Philip Machanick writes that the "problem with blogs is that there is no way for an outsider to know which are reasonably careful creations of informed scientists, which are opinions of the scientifically illiterate, and which are astroturf creations designed to confuse critics of science that is in conflict with an industry. Given that terrain, I would rather have something like RealClimate than not: it helps to balance things out. Errors tend to be corrected quickly here as a consequence of a large informed readership (even if it is sometimes annoying that you get drive-by ignoramuses who don’t benefit from getting their misconceptions answered). He goes on to suggest that a site such as RealClimate is of value in providing a forum for rebuttals of peer-reviewed science in order to develop a consensus on whether a "formally published rebuttal is worth the effort".

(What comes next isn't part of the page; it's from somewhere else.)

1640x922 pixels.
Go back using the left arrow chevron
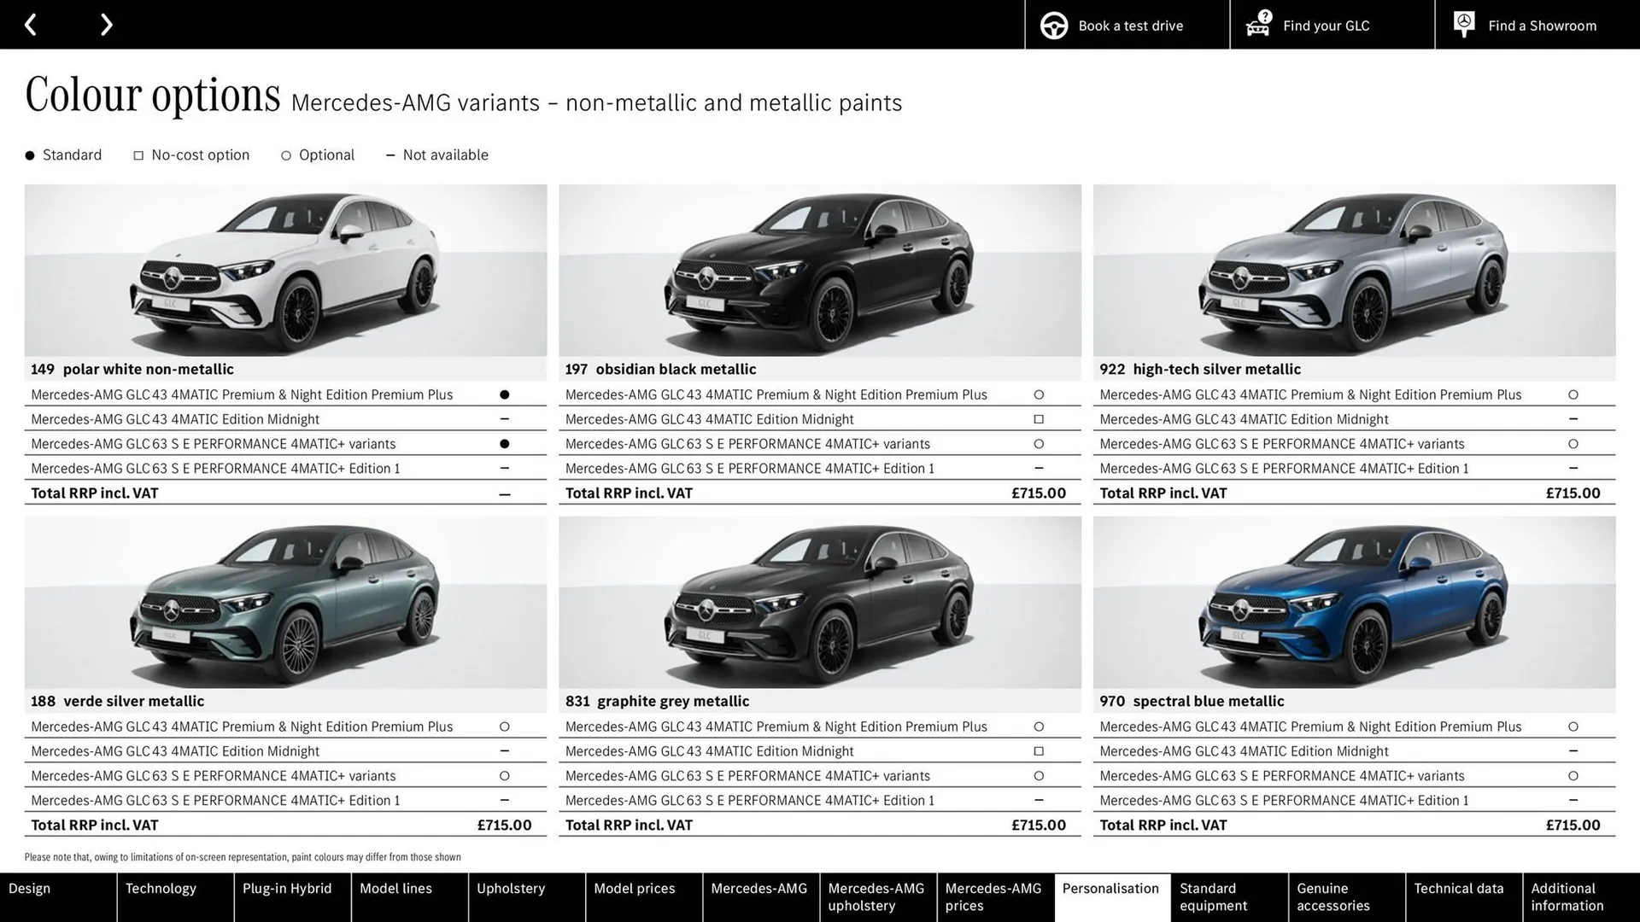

Ray Ladbury's view: "When it comes to peer reviewed papers, one has to presume the reader will have a minimum level of familiarity with the subject matter. One also presumes that the reader will have a day job, and so the question becomes whether the information in the paper is of sufficient interest to the average scientist in the community to say, “Hey, take a look at this. It looks mostly correct to me and has some interesting information/insights/methods…” This is not in any way the gold standard in the sciences. The gold standard comes when the community as a whole says, “Hey, cool, I can use this.” The paper is cited. The techniques are used. Science advances. Eventually, what was in the paper becomes part of the tacit knowledge assumed by reviewers.
The tacit knowledge one can presume for a blog like Realclimate is much lower. One presumes there is an interest in the subject–why else would the reader be perusing the blog. One presumes at least a passing acquaintance with the scientific method and maybe some familiarity with basic results like conservation of energy, etc. One could perhaps assume that the average reader has taken the time to acquaint him- or herself with material to which one is vectored via the “Start Here” button–although this is far from Universal.
For the average newspaper reader of a science story, the tacit knowledge is nearly nonexistent–or worse, wrong. And then we have the blogosphere, where information density is at best, rarified and often toxic.......in an information economy, it seems that all too many readers and journalists are content to remain paupers."